According to Cycleops, you adjust the knob to the tire until just touching and then go another two or three turns of the knob to make the contact a little bit tighter. Below is the link to the website.

http://www.cycleops.com/resources/instructionmanuals.htm

Are your tires inflated to proper pressure? You should have plenty of resistance.


----------



## EazyBe

sbindra said:


> Unless there is a seperate cable attachment for increasing resistance, the trainer itself does not increase resistance. You use the gears on your bicycle to adjust the resistance.
> 
> According to Cycleops, you adjust the knob to the tire until just touching and then go another two or three turns of the knob to make the contact a little bit tighter. Below is the link to the website.
> 
> http://www.cycleops.com/resources/instructionmanuals.htm
> 
> Are your tires inflated to proper pressure? You should have plenty of resistance.


I thought that resistance was supposed to increase the harder/faster you pedaled - isn't that what the Magnet is for?? I'm confused. If using the gears on your bicycle to vary resistance, and I'm in my 53x13 and my HR is still way low, then is this trainer useless? The CycleOps website claims that the trainer can handle 400+ watts of power on the "High" setting - what does that mean? I know enough to know that I can generate 250+ watts of power, at least, and when I'm doing so, my HR is at least in Z3 or Z4.


----------



## MikeBiker

EazyBe,

Sounds like something is not hooked up right. You seem to be spinning without the magnet spinning also. Can you take the unit back to where you bought it and have them look at it?


----------



## EazyBe

*not the right trainer for the serious cyclist/racer*



MikeBiker said:


> EazyBe,
> 
> Sounds like something is not hooked up right. You seem to be spinning without the magnet spinning also. Can you take the unit back to where you bought it and have them look at it?


I couldn't put it together when I tried so I took it back to REI and one of the bike dudes there put it together for me.

I think the problem is that this trainer simply does not offer the kind of resistance I expected. I spoke w/ CyclOps customer support and they told me it's designed for the rec cyclist to get in some ez miles. Therefore, climbing hills and intervals and such will not be happening on this trainer - they told me I'd need the Fluid version, which costs 2x what I paid for mine. 

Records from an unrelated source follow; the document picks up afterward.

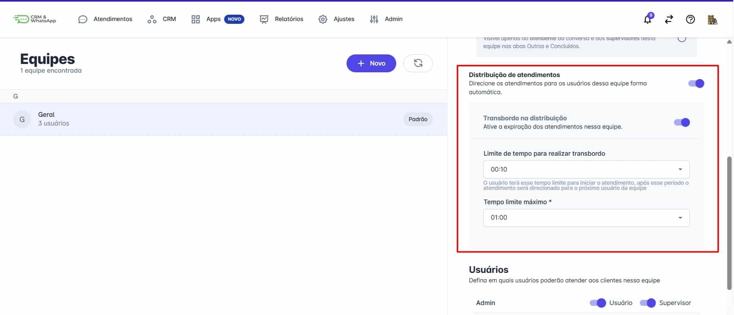This screenshot has height=315, width=734.
Task: Open the notifications bell icon
Action: (648, 19)
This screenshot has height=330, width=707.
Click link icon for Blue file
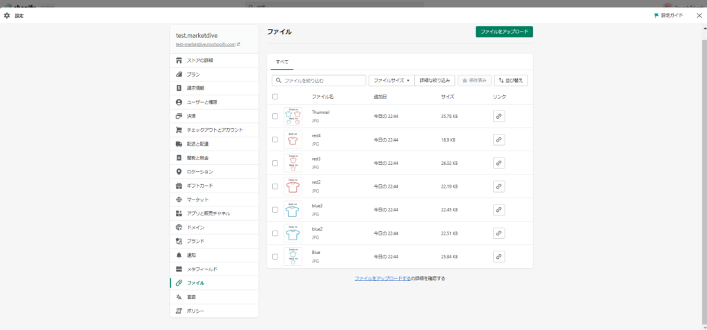pos(498,256)
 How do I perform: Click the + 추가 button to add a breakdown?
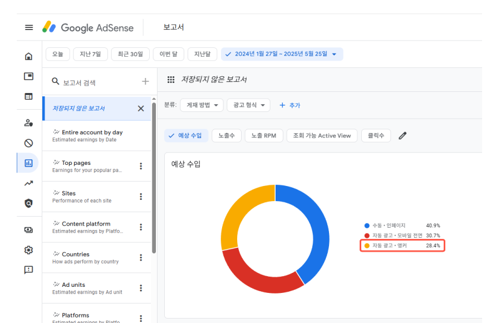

Now I feel that I foolishly bought this trainer thinking that it was more than it was. The fact that I can't get my HR even out of Zone 1 is just annoying any way you cut it. I think this trainer is clearly NOT made for anyone who races or is a serious rider; I wish I woulda known that. Oh well, maybe I can sell it or something...

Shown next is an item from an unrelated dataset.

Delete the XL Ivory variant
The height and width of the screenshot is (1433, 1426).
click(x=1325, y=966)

I prefer to ride outside, anyway, which is usually possible most of the year here in Colorado. Except this week b/c it's snowing buckets...


----------



## Einstruzende

I bought the Cycleops Fluid2, and it seems to always have too much resistance. Go figure 

I think my problem is that I have the roller too tight against the tire. There is rubber "dust" all over the rear of my bike.


----------



## TACSTS

My girlfriend and I just bought a pair of Fluid2's from performance, (team sale plus 20% off = $154 each!  ), and I hear you about the resistance issue. Granted I'm just getting back into riding after a couple wet cold months off entirely but it can wear you out in the 39 ring! Although one of the main reasons I chose fluid over the mag or magneto's was that I KNEW I wouldn't run out of resistance ever. Previously I'd just been using rollers for winter indoor training and aside from the concentration to spin smooth and steady it wasn't much of a workout at all and it just seemed like I was wasting my time. Can you take it back to REI and get your money back to use on a fluid trainer, or magneto?


----------



## travis200

I use the Fluid2 and I can't even get out of the 39 ring. That trainer is evil and it is making me look like a pansy  I really can't wait to get some quality miles outside and away from that demon trainer.


----------



## Guest

There was something wrong with the unit.

Any mag trainer will give you a workout that will quite literally laeve your knees and legs weak - you will have no problem getting into Zone 5, in no-where near your biggest gear.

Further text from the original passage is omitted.